千鶴:この会員制サイトの主な目的は何ですか。

鈴木部長:構築した当初はMRが持参するパンフレットや製品資料などをデジタルでも一部見られるように、ということで単なるカタログサイトでしたが、今ではMRがフォローしきれていない顧客とのコミュニケーション接点として、提案機会に繋げることを目的としています。

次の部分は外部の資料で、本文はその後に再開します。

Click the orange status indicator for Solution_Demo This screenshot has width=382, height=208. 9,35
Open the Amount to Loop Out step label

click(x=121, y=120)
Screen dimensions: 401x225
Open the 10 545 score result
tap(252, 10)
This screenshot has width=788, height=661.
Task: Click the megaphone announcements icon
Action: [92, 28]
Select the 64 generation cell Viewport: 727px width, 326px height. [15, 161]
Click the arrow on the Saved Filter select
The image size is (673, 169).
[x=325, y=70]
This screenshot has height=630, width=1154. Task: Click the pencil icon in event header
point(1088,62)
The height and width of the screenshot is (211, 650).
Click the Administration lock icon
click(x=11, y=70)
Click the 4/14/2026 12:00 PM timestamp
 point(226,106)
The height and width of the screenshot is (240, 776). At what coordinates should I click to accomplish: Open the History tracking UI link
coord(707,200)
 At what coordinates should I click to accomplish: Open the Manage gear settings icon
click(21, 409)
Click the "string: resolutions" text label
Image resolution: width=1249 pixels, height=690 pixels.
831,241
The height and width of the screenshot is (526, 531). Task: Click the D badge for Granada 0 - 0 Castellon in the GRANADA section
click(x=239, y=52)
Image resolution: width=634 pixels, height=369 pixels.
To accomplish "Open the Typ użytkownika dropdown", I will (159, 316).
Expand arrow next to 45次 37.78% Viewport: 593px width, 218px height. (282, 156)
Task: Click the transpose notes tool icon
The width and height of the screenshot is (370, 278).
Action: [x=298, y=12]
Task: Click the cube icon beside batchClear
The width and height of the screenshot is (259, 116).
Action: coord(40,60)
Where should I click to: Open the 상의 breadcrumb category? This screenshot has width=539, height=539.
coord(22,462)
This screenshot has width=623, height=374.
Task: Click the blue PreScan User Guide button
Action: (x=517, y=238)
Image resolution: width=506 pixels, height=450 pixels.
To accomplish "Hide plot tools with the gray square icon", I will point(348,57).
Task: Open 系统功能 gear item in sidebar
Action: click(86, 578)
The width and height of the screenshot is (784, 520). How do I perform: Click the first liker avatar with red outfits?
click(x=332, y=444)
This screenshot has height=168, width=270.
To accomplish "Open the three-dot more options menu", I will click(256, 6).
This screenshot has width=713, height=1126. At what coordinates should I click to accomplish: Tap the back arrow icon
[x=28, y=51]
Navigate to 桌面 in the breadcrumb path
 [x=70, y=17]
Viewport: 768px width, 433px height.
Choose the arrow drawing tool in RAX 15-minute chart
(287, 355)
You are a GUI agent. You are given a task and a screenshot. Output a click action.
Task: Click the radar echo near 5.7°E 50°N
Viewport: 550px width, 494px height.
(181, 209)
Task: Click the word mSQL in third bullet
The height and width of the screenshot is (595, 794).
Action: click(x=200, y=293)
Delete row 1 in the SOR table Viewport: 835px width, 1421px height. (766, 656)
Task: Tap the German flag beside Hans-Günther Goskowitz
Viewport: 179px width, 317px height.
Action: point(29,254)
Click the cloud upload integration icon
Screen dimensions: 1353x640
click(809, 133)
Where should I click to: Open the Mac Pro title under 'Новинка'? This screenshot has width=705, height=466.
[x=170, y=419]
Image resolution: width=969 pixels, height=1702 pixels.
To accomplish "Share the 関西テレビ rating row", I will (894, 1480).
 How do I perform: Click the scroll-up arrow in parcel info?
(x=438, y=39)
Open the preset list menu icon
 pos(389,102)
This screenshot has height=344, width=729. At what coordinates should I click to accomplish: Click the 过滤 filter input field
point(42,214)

千鶴:過去実施された施策を拝見すると、Webを活用したマーケティングが進んでいるようですね。

鈴木部長:以前はMRが医師のいる病院に通い詰め、MR個人の裁量で対応していましたが、最近若い医師との最初の接点はオンラインになりつつありますので、Webマーケティングの仮説検証を繰り返しながら10年以上、運営しています。

千鶴:医療関係者向けのサイトは会員登録を必須とされていますが、どのような項目で会員をセグメント分けしてますか。